_RECORDS SHOWN_
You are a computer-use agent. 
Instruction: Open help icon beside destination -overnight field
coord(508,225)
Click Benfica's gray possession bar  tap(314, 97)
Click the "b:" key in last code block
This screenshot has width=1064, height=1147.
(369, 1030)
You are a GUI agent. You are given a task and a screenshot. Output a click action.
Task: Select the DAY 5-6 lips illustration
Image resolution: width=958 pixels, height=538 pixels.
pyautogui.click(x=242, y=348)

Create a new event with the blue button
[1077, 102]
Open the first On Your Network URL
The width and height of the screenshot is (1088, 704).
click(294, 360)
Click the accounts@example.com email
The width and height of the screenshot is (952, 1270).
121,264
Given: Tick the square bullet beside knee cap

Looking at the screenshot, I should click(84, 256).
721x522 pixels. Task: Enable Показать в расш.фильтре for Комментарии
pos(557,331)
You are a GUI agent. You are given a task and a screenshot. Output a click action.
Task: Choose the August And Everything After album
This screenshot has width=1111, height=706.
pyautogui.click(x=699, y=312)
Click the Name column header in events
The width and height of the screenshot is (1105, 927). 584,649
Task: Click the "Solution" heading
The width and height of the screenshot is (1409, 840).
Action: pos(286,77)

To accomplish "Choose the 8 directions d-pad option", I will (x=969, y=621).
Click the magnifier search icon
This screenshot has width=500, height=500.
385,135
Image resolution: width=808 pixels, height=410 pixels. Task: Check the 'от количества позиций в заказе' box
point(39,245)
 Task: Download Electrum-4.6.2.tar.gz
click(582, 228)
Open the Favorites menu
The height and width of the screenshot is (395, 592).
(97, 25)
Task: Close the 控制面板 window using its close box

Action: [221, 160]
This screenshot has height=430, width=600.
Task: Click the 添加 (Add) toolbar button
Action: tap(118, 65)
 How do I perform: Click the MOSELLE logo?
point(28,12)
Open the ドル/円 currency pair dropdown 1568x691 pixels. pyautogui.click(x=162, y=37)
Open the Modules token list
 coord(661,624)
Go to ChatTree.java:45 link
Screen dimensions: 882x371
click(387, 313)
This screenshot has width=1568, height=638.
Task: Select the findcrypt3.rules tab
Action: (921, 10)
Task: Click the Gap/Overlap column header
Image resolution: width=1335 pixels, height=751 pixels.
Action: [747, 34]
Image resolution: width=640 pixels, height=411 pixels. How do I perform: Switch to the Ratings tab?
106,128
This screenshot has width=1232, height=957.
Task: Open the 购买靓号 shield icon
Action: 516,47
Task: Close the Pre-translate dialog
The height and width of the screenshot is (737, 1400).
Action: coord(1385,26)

_EXERCISE GOAL_
Write out every entry again, exactly as it appears.

_ANSWER FOR THIS EXERCISE_
You are a computer-use agent. 
Instruction: Open help icon beside destination -overnight field
coord(508,225)
Click Benfica's gray possession bar  tap(314, 97)
Click the "b:" key in last code block
This screenshot has width=1064, height=1147.
(369, 1030)
You are a GUI agent. You are given a task and a screenshot. Output a click action.
Task: Select the DAY 5-6 lips illustration
Image resolution: width=958 pixels, height=538 pixels.
pyautogui.click(x=242, y=348)

Create a new event with the blue button
[1077, 102]
Open the first On Your Network URL
The width and height of the screenshot is (1088, 704).
click(294, 360)
Click the accounts@example.com email
The width and height of the screenshot is (952, 1270).
121,264
Given: Tick the square bullet beside knee cap

Looking at the screenshot, I should click(84, 256).
721x522 pixels. Task: Enable Показать в расш.фильтре for Комментарии
pos(557,331)
You are a GUI agent. You are given a task and a screenshot. Output a click action.
Task: Choose the August And Everything After album
This screenshot has width=1111, height=706.
pyautogui.click(x=699, y=312)
Click the Name column header in events
The width and height of the screenshot is (1105, 927). 584,649
Task: Click the "Solution" heading
The width and height of the screenshot is (1409, 840).
Action: pos(286,77)

To accomplish "Choose the 8 directions d-pad option", I will (x=969, y=621).
Click the magnifier search icon
This screenshot has width=500, height=500.
385,135
Image resolution: width=808 pixels, height=410 pixels. Task: Check the 'от количества позиций в заказе' box
point(39,245)
 Task: Download Electrum-4.6.2.tar.gz
click(582, 228)
Open the Favorites menu
The height and width of the screenshot is (395, 592).
(97, 25)
Task: Close the 控制面板 window using its close box

Action: [221, 160]
This screenshot has height=430, width=600.
Task: Click the 添加 (Add) toolbar button
Action: tap(118, 65)
 How do I perform: Click the MOSELLE logo?
point(28,12)
Open the ドル/円 currency pair dropdown 1568x691 pixels. pyautogui.click(x=162, y=37)
Open the Modules token list
 coord(661,624)
Go to ChatTree.java:45 link
Screen dimensions: 882x371
click(387, 313)
This screenshot has width=1568, height=638.
Task: Select the findcrypt3.rules tab
Action: (921, 10)
Task: Click the Gap/Overlap column header
Image resolution: width=1335 pixels, height=751 pixels.
Action: [747, 34]
Image resolution: width=640 pixels, height=411 pixels. How do I perform: Switch to the Ratings tab?
106,128
This screenshot has width=1232, height=957.
Task: Open the 购买靓号 shield icon
Action: 516,47
Task: Close the Pre-translate dialog
The height and width of the screenshot is (737, 1400).
Action: coord(1385,26)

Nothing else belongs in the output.